We perform a series of ablations for our chosen losses, positional encoding and the number of patches for our model. Ablations are done on the SUN360 test set and we compare angular error statistics.

4.4.1 Loss Function

Table 3 shows the angular error statistics for different loss term combinations. The \(L_{cosine}\) metric was set as the default loss function as it dominantly drives the training. Best performance can be achieved by using all loss terms together.

Table 3 Ablation study with loss functions on the SUN360 test set

4.4.2 Positional Encoding

We investigate the benefit of our newly proposed orientation-invariant positional encoding by comparing it to the standard sinusodial encoding introduced in Vaswani et al. (2017).
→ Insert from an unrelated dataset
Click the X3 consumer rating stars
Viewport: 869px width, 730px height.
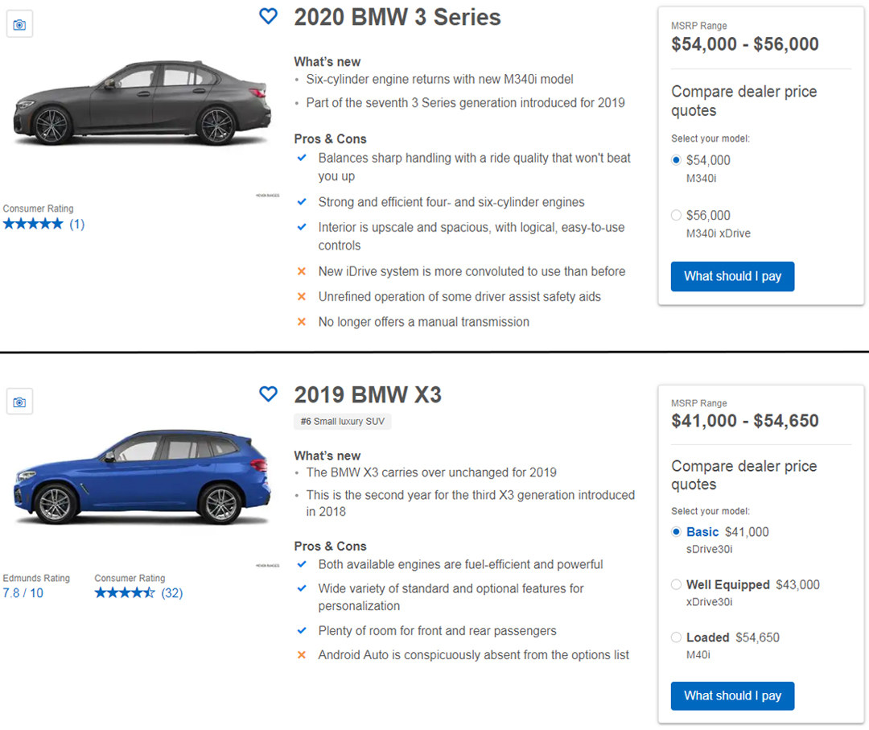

The results in Table. 4 show, that our task-specific encoding gives greater performance over the standard one or using none at all.

Table 4 Ablation study with positional encoding schemes on the SUN360 test set
Table 5 Ablation study with hyperparameters on the SUN360 test set

4.4.3 Patch Sequence

In these experiments, we ablate the number and choice of patches given to the aggregation transformer. By changing the number of frames and number of spatial patches per image, we compare different temporal-spatial patch variations. The results in Table 5 show that there is a sweet spot for the length of the temporal sequence and the number of patches per image. We achieve the best performance by choosing a sequence of 8 images and 4 patches per image, resulting in a sequence length of 32. Increasing the sequence length seems to hurt the model performance at a certain point. We believe that this could be due to the limited model capacity and plan to experiment with larger networks in the future.

5 Conclusion

In this paper, we proposed a holistic sequence-wise lighting estimation method based on spatio-temporal attention using transformers. Our method achieved state-of-the-art performance on outdoor lighting estimation for a given image sequence. Without loss of generality we utilized \(360^{\circ }\) panoramas and wide view images in our work, but the method can also be applied to any image providing enough details. Moreover, our spatio-temporal aggregation could also be generalized to other globally shared image information under given computational budgets.

Although we demonstrated noticeable outcomes in augmented reality applications, intriguing future research topics are remaining open. Intuitively, the performance of the model should scale with the sequence length, as more information is present. We plan to scale both our model and data to examine the limit of attention-based spatio-temporal aggregation for lighting estimation. Another interesting direction would be the integration of our method into reconstruction pipelines, such as SLAM. Knowing the lighting direction and shadow-casting can help initializing camera estimation. Lastly, we want to investigate further into the sampling methods. Instead of picking 8 random frames from an image sequence, we could think of selecting consecutive frames and experiment with the number of frames and the distance from the starting point.